Use a small repo coding task with a clear failing test:

Human goal:
  Fix the implementation so the intentionally failing test passes.

Expected flow:

MCP goal submission
→ TaskStream created
→ Run created
→ one Pi RuntimeSession started
→ run contract dispatched
→ implementation changed
→ test evidence collected
→ verification gate evaluated
→ completion decided by kernel

Naming decision

  • Workspace folder names should stay generic and structural: core, store, artifacts, mcp, runtime-pi, cli, testkit.
  • Rust package/crate names should use the repository/product namespace: ilchul-core, ilchul-store, ilchul-artifacts, ilchul-mcp, ilchul-runtime-pi, ilchul-cli, ilchul-testkit.
  • Domain type names should remain generic: TaskStream, Run, RuntimeSession, EvidenceRecord, VerificationResult, CompletionDecision, RuntimeAdapter, ArtifactStore, EventStore.
  • Avoid proper-noun leakage into reusable domain concepts unless the name is clearly packaging/product namespace rather than domain semantics.

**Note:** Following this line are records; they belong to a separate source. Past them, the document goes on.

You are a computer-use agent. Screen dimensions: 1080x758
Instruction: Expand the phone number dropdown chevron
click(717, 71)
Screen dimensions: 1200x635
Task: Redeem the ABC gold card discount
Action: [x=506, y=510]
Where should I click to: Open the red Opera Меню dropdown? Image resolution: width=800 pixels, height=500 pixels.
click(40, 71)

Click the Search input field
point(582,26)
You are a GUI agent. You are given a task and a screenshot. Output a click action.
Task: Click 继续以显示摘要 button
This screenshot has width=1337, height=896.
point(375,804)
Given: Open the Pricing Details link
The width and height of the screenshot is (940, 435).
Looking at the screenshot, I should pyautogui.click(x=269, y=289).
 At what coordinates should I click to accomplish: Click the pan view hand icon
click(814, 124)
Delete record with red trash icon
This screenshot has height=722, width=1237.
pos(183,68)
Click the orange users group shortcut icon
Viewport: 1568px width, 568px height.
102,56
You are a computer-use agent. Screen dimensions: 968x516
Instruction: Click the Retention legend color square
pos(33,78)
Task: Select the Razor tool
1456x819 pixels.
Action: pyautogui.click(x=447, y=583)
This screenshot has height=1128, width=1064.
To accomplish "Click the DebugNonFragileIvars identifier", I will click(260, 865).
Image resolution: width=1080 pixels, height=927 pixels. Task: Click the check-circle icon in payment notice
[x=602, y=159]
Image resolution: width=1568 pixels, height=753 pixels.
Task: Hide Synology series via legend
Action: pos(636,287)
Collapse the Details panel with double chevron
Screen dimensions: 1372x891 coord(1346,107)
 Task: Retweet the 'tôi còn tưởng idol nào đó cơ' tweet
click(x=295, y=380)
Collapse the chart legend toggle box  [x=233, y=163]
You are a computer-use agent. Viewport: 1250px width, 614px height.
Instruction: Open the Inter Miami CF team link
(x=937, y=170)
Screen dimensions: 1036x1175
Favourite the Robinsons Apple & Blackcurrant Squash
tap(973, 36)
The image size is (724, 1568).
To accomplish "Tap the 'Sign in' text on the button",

Core / adapter boundary decision

The #236 rewrite must keep a hard core/adapter boundary. The Rust core is the only place where TaskStream authority lives; adapters are replaceable projections and integrations.

Core owns:

  • TaskStream, Run, RuntimeSession, TurnRef, Event, EvidenceRecord, VerificationResult, CompletionDecision domain models.
  • Contract versioning and immutability rules.
  • Stream/run lifecycle state machines and invariants.
  • Canonical storage writes and transaction boundaries.
  • Append-only accountability events.
  • Evidence envelope validation and artifact reference validation.
  • Verification result acceptance rules.
  • Completion authority: runtime output is input; only core can emit accepted completion decisions.

Core must not own:

  • Pi/Node UI behavior.
  • tmux/process quirks except through ports.
  • GitHub issue/PR lifecycle automation.
  • Runtime-specific prompt syntax beyond abstract contracts.
  • Filesystem artifact formatting beyond artifact refs/inbox rules.
  • Discord/Hermes/main presentation concerns.

Adapters own:

  • MCP tool/resource transport over the core API.
  • SQLite implementation of the storage port.
  • Filesystem artifact inbox/projection implementation.
  • Pi runtime/session adapter and prompt projection.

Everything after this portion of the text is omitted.